Dr. Matthew Issac Cohen

Abstract:

While performed in Indonesia by and for Muslims, Hindus, Buddhists, and Christians, traditions of wayang puppetry realize what Philippe Descola refers to as an “animist ontology.” Not only human figures but also what Tim Ingold calls “nonhuman persons,” including personal possessions, landforms, and animals, possess consciousness and interiority. Humans can have conversations with magical weapons, who might act as their envoys or surrogates. A mountain might be an incarnation of a god and provide sage advice to visitors. A horse can hitch itself to a chariot and rally to rescue its master. People metamorph into animals or flowers, become possessed, and transform into enraged giants.

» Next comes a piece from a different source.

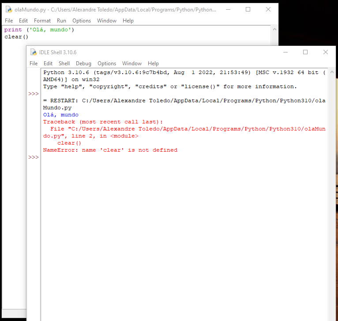Expand the Options menu in IDLE Shell
This screenshot has height=321, width=338.
(107, 63)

Characters transform upon dying into a rice field or an animal, merge body-and-soul into other characters, or reincarnate.

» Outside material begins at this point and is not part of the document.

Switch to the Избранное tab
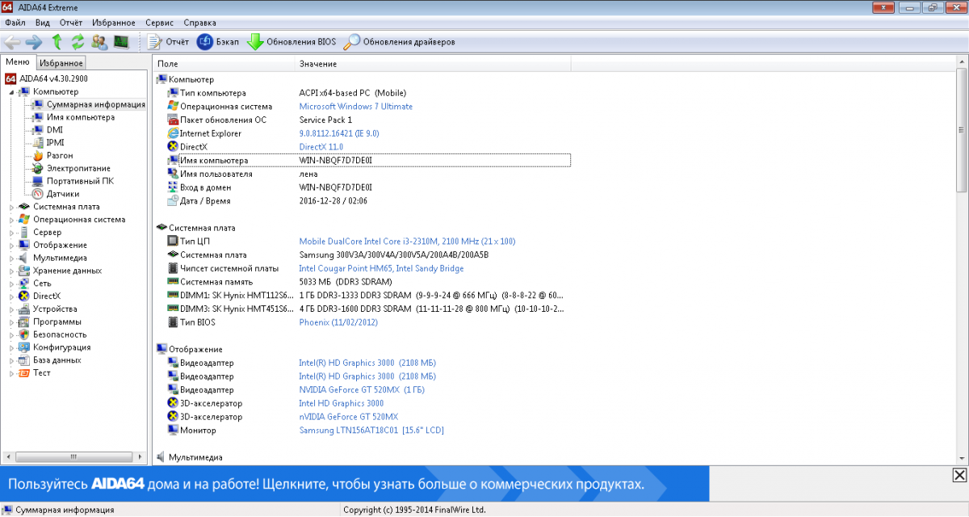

Among the diverse story sources enacted in wayang (and other puppet forms of South and Southeast Asia), the Ramayana stands out for its animistic qualities. Episodes depict interactions between humans, ogres, monkeys, deities, and other nonhuman persons, activating the potential of the medium for representing transformation and theatrically mining the suspension of natural laws. This paper is based on ongoing research in the Dr. Walter Angst and Sir Henry Angest Collection of Indonesian Puppets at Yale University Art Gallery, examines how the characters of the Ramayana have been represented in different regional wayang styles practiced in the Indonesian islands of Java and Bali as a reflection of different understandings of the Ramayana epic and shifting theatrical styles and trends. Analysis of these historical puppets will be followed by an exploration of an experimental 2023 Ramayana production at the University of Connecticut hybridizing wayang with the tholpavakoothu shadow puppet tradition of Kerala, India, in which the epic is retold from the perspective of the trees and wood inhabiting it.

Bio:

Matthew Isaac Cohen, PhD is a professor in the Department of Dramatic Arts at the University of Connecticut. He has lived, taught, and studied in England, Scotland, Indonesia, the Netherlands, and Malaysia. His research concerns creativity and itinerancy in global sites of cultural complexity, with particular focus on the arts of Indonesia and global traditions of puppet theatre. He is currently at work on a visual history of wayang based on the Dr. Walter Angst and Sir Henry Angest Collection of Indonesian Puppets at Yale University Arts Gallery.